Basiquement, il y avait un bras de fer pour savoir à qui appartenait la météorite. Hodges et son mari louaient la maison d’une certaine Birdie (ou Bertie) Guy. Légalement, Guy est propriétaire de la météorite, puisqu’elle a atterri sur sa propriété, mais l’opinion publique, sans surprise, se range du côté de Hodges pour la garder. La lutte juridique a duré un certain temps jusqu’à ce que Guy abandonne les poursuites. Mais à ce moment-là, l’intérêt était retombé, et personne ne voulait acheter la pierre. Hodges – et cela me fait mal d’écrire – l’a utilisé comme butoir de porte. Elle finit par en faire don au musée d’histoire naturelle de l’Alabama, où elle est toujours exposée.
Cette roche, même à l’époque, valait une fortune. Pour vous donner une idée, un deuxième morceau a été trouvé non loin de là par un fermier sur sa propriété. Il a pu le vendre et acheter une nouvelle maison et une voiture. Et son morceau était moins de la moitié de la masse du morceau de Hodges, avec moins de notoriété aussi. Si une telle chose se produisait aujourd’hui, la météorite se vendrait très cher.
Les problèmes juridiques de Hodges étaient si importants que sa santé mentale et physique en souffrait. Elle et son mari ont divorcé, et elle est morte d’une insuffisance rénale en 1972 à l’âge relativement jeune de 52 ans. Il est facile de se demander dans quelle mesure l’événement a contribué à son déclin. Je me demande également, si Guy et les Hodges avaient été en mesure de parvenir à un accord amical, comment leurs vies auraient pu se dérouler pour le mieux ?

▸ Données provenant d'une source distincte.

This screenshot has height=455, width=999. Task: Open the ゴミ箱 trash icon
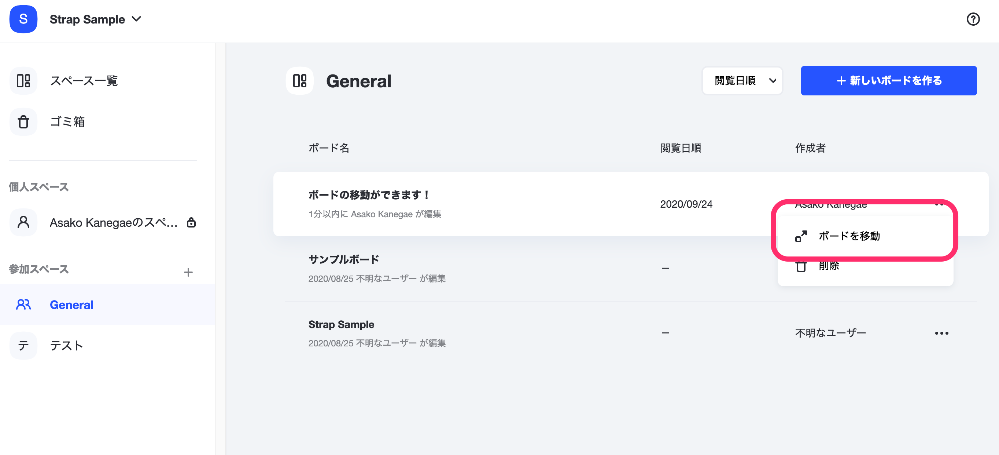point(23,122)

Postscript : Fait intéressant, à l’automne 2012, une météorite plus petite s’est brisée et a fait pleuvoir des débris en Alabama, non loin de l’événement précédent. Ce n’est qu’une coïncidence, tout comme la coïncidence que le cinéma drive-in situé en face de l’endroit où vivaient les Hodges s’appelait The Comet ! L’auteure Fannie Flagg a également écrit un hommage à l’événement dans son livre Fried Green Tomatoes ; dans ce livre, une météorite frappe une radio dans la maison d’un personnage, qui l’a pris de haut.
Il est triste que la vie réelle n’ait pas fonctionné aussi bien pour les Hodges. Je collectionne les météorites, c’est un de mes passe-temps. J’aime leurs formes fantastiques, la science qui les sous-tend, savoir qu’elles viennent de la Lune, d’astéroïdes ou de Mars. Tenir une pierre dans sa main et savoir qu’elle a plus de 4 milliards d’années est profondément émouvant. Mais certaines ont aussi une histoire humaine, et celle-ci peut être tout aussi émouvante. Nous pensons que l’Univers est lointain, inaccessible, mais parfois, il se penche sur nos vies et les touche. À bien des égards, ce qui se passe ensuite ne dépend que de nous.